The Volokh Conspiracy
Mostly law professors | Sometimes contrarian | Often libertarian | Always independent
Mississippi Code § 45-9-55 provides,
(1) Except as otherwise provided in subsection (2) of this section, a public or private employer may not establish, maintain, or enforce any policy or rule that has the effect of prohibiting a person from transporting or storing a firearm in a locked vehicle in any parking lot, parking garage, or other designated parking area.
(2) A private employer may prohibit an employee from transporting or storing a firearm in a vehicle in a parking lot, parking garage, or other parking area the employer provides for employees to which access is restricted or limited through the use of a gate, security station or other means of restricting or limiting general public access onto the property.

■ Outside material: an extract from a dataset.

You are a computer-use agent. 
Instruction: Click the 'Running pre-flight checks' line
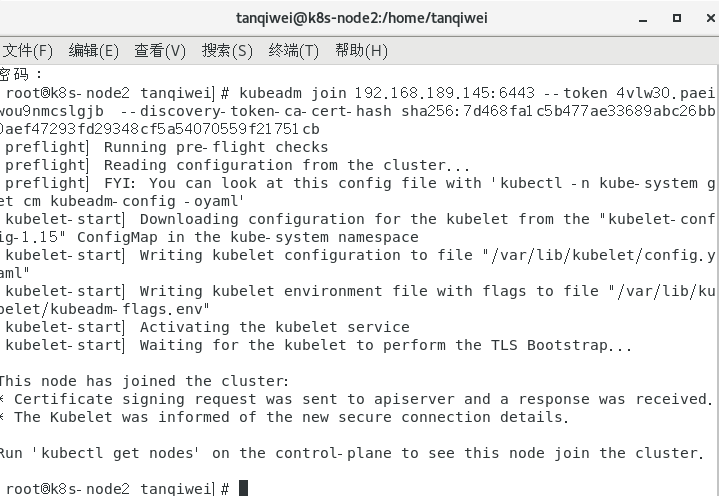tap(216, 147)
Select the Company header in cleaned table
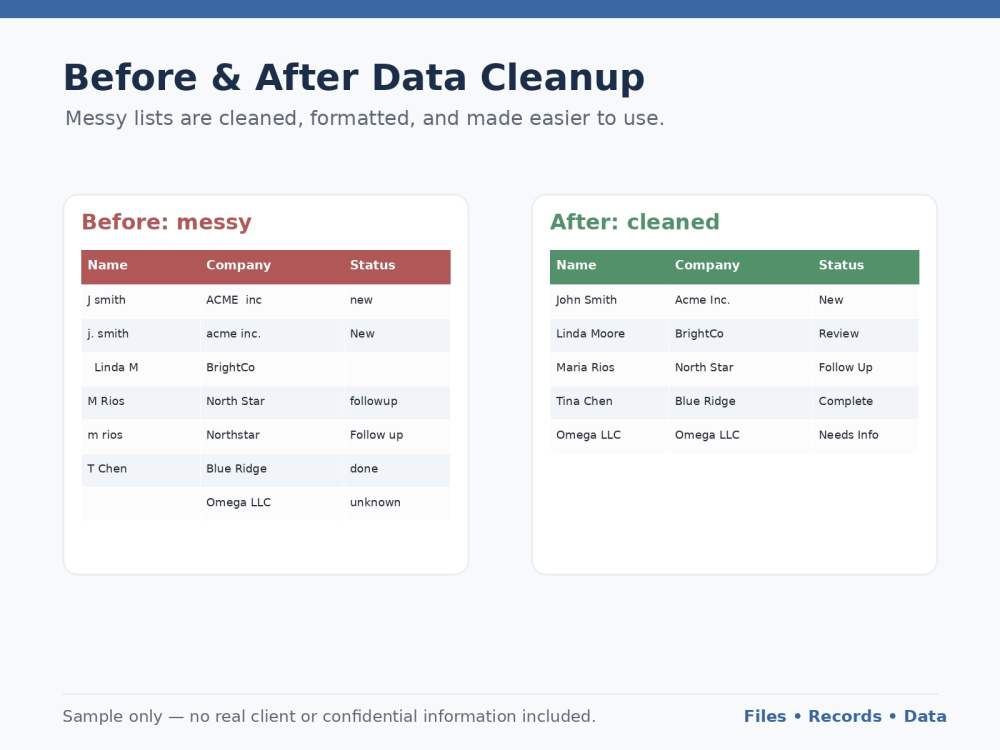 coord(740,266)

(3) This section shall not apply to vehicles owned or leased by an employer and used by the employee in the course of his business.
(4) This section does not authorize a person to transport or store a firearm on any premises where the possession of a firearm is prohibited by state or federal law.
(5) A public or private employer shall not be liable in a civil action for damages resulting from or arising out of an occurrence involving the transportation, storage, possession or use of a firearm covered by this section.
Does this mean that an employee who is fired in violation of this statute can sue the employer for damages stemming from the loss of his job? A federal district court, in Swindol v. Aurora Flight Sciences Corp., said "no," because of Mississippi's strong "employment at will" policy, under which employers can part ways with employees for nearly any reason, except those forbidden by statute. And Mississippi Code § 45-9-55, the court said, "does not provide for a private right of action" by employees who are subjected to the forbidden employer policies. But Friday's Fifth Circuit opinion in the case certified the question to the Mississippi Supreme Court, which is the ultimate interpreter of Mississippi law. A brief summary of the facts:
Swindol [, who] worked for Aurora Flight Sciences Corporation in Mississippi … parked his car in Aurora's parking lot with a firearm locked inside. Aurora's managers learned about the firearm and fired Swindol later the same day for violating a company policy forbidding firearms on company property.
And the Fifth Circuit's summary of the uncertainty:
Section 45-9-55 clearly expresses a public policy prohibiting employers from barring employees from possessing firearms in the manner the plaintiff claims he did. Yet there are no state-law authorities to guide us in deciding how this statute affects the employment-at-will doctrine. Mississippi state courts have not identified any exceptions to the doctrine beyond those in [McArn v. Allied Bruce-Terminix Co., Inc., 626 So.2d 603, 606 (Miss. 1993)]. That consistency raises compelling comity interests that stay our hand from adding an exception in federal court even were we to decide an exception had been statutorily created. The Mississippi Supreme Court is the only court that can definitively decide whether the well-settled McArn doctrine has been affected by Section 45-9-55.
It will be interesting to see what the Mississippi Supreme Court says.